Chase Beeler

No. 61
- Position:: Center

Personal information
- Born:: December 28, 1986 (age 38) Jenks, Oklahoma, U.S.
- Height:: 6 ft 3 in (1.91 m)
- Weight:: 285 lb (129 kg)

Career information
- High school:: Jenks
- College:: Stanford
- Undrafted:: 2011

Career history
- San Francisco 49ers (2011–2012)*; Philadelphia Eagles (2012)*;
- * Offseason and/or practice squad member only

Career highlights and awards
- Consensus All-American (2010); First-team All-Pac-10 (2010); Second-team All-Pac-10 (2009);
- Stats at Pro Football Reference

= Chase Beeler =

American football player (born 1986)

Chase Beeler (born December 28, 1986) is an American former professional football player who was a center for the St. Louis Rams of the National Football League (NFL). He played college football for the Stanford Cardinal, earning consensus All-American honors in 2010. The San Francisco 49ers signed him as an undrafted free agent in 2011. He is currently a principal with the private equity firm, Altamont Capital Partners.

==Early life==
A native of Jenks, Oklahoma, Beeler attended Jenks High School. Rated as a three-star recruit by Rivals.com, Beeler was listed as the No. 22 offensive guard prospect in the class of 2006.

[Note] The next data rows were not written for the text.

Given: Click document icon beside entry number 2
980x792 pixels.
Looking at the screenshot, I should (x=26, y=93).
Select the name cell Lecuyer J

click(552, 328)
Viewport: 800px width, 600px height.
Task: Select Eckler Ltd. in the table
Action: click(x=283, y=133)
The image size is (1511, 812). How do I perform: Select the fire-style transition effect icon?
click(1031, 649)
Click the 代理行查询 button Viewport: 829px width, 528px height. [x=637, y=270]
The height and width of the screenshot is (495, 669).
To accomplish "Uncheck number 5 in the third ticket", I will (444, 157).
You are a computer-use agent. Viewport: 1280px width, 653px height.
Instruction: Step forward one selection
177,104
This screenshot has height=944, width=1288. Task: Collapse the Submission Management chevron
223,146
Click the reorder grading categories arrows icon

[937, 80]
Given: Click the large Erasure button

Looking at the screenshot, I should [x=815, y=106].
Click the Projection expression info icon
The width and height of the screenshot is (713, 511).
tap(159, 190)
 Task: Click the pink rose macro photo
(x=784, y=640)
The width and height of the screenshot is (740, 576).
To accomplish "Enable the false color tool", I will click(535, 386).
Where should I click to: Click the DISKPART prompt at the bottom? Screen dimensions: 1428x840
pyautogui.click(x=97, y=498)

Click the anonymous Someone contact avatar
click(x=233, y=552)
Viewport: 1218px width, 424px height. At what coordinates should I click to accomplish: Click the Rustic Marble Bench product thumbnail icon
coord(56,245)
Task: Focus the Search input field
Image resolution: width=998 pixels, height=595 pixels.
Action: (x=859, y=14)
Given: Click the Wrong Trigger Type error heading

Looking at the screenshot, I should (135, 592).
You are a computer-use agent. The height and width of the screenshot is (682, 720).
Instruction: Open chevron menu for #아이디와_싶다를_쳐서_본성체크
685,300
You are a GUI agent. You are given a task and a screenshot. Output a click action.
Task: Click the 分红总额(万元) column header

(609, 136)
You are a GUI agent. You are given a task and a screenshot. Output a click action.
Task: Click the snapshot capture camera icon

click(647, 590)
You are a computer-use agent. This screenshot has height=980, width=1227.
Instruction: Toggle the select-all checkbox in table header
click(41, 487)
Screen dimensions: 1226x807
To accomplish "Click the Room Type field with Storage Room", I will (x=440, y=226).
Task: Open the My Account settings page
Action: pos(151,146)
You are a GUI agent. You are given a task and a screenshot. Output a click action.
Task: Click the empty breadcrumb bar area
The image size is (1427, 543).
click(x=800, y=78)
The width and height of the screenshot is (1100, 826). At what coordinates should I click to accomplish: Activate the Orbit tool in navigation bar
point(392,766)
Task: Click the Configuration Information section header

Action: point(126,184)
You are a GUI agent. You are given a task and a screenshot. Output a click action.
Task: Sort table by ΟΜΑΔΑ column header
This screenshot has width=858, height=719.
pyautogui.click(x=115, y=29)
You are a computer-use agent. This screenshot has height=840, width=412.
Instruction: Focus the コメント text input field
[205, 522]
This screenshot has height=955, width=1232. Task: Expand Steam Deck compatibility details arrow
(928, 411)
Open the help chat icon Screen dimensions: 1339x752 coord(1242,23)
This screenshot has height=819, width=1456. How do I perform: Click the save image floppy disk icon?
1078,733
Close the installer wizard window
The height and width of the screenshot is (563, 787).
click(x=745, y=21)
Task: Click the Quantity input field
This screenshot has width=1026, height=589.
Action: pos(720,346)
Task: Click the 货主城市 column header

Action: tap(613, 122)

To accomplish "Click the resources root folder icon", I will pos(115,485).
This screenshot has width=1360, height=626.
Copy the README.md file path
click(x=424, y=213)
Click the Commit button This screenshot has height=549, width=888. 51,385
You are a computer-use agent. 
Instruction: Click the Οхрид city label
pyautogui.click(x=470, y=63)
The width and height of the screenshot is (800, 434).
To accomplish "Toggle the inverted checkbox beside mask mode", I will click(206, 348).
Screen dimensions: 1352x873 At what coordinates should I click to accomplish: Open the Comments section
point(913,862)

He received an athletic scholarship to attend Stanford University, and played for coach Jim Harbaugh's Stanford Cardinal football team from 2007 to 2010.

==Professional career==
Beeler was signed by the San Francisco 49ers as an undrafted free agent following the 2011 NFL draft, but was released by the 49ers on September 3, 2011. The following day, he was signed to the 49ers practice squad.

On September 1, 2012, he joined the Philadelphia Eagles practice squad. Later that month, he joined the St. Louis Rams practice squad. A few months later, Beeler was no longer with the Rams.